*Stored items from a collection*.

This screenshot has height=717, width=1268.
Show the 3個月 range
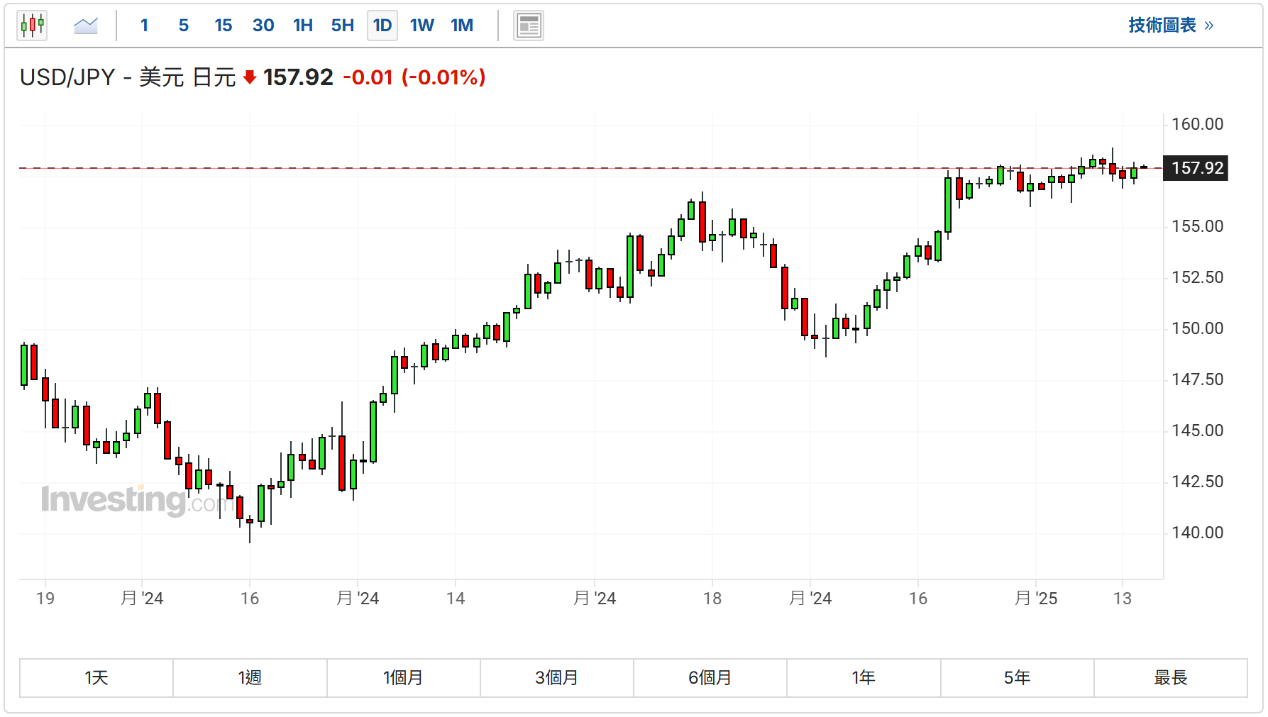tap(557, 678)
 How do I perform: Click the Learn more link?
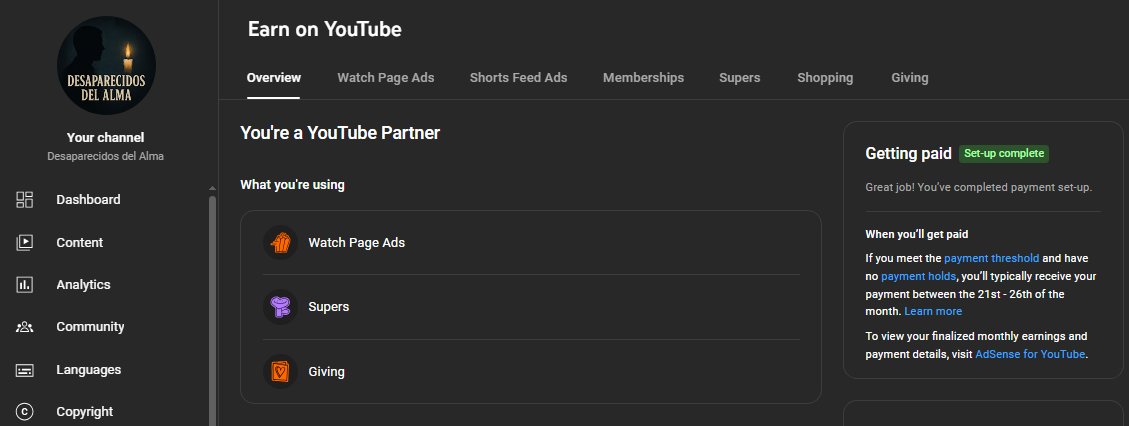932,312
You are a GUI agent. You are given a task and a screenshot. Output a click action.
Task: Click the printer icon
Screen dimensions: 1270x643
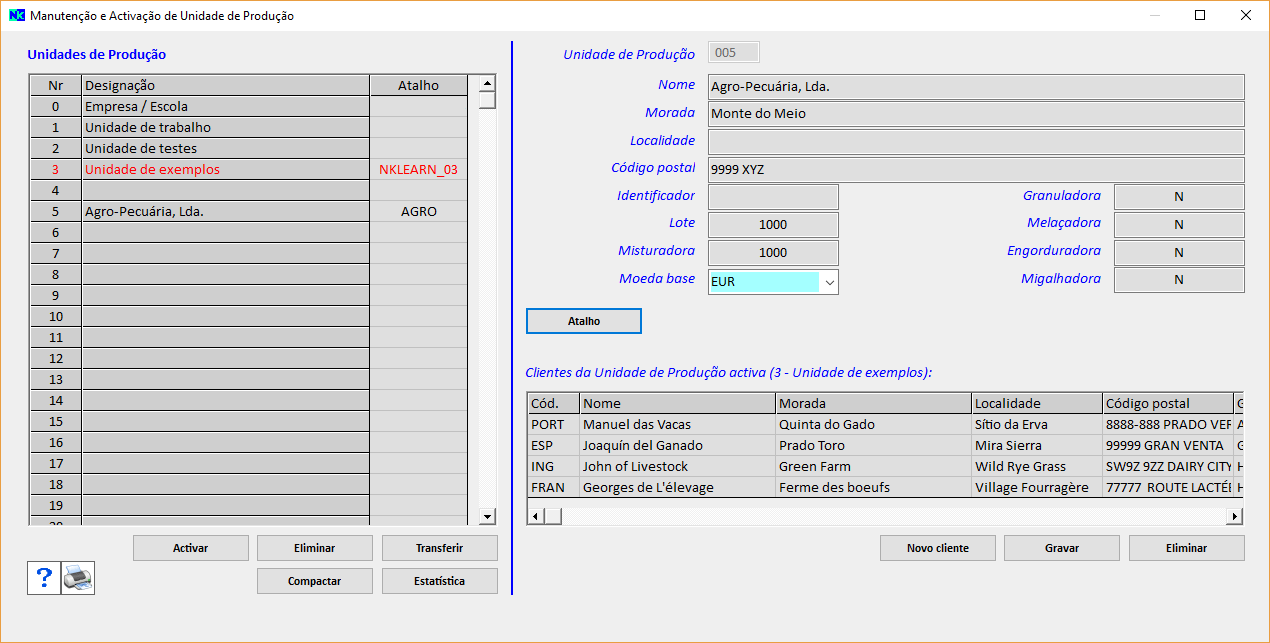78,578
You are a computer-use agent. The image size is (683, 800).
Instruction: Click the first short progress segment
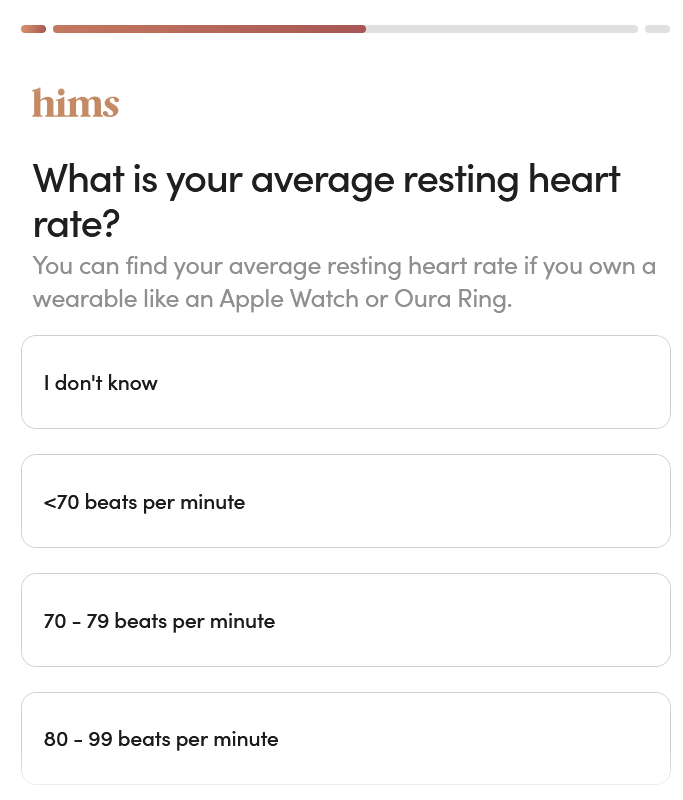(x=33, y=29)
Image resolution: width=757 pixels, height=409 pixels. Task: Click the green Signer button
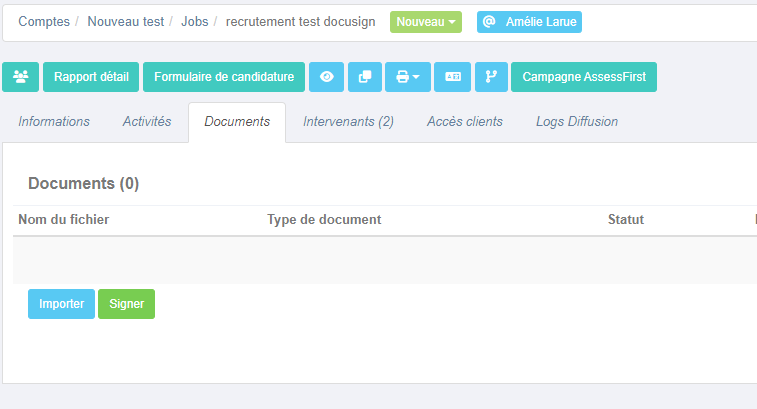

---

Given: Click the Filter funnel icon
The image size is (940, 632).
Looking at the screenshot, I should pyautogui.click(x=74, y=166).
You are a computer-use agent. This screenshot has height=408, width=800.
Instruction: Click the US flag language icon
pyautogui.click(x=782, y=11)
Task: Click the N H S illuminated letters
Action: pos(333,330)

*ASSIGNMENT*. With the pictures left out, write out exactly the lines above from the one containing "This screenshot has height=717, width=1268." through the one containing "Image resolution: width=757".

*RESPONSE FOR THIS EXERCISE*.
This screenshot has height=717, width=1268.
Show the 3個月 range
tap(557, 678)
 How do I perform: Click the Learn more link?
932,312
You are a GUI agent. You are given a task and a screenshot. Output a click action.
Task: Click the printer icon
Screen dimensions: 1270x643
78,578
You are a computer-use agent. The image size is (683, 800).
Instruction: Click the first short progress segment
(x=33, y=29)
Image resolution: width=757 pixels, height=409 pixels. Task: Click the green Signer button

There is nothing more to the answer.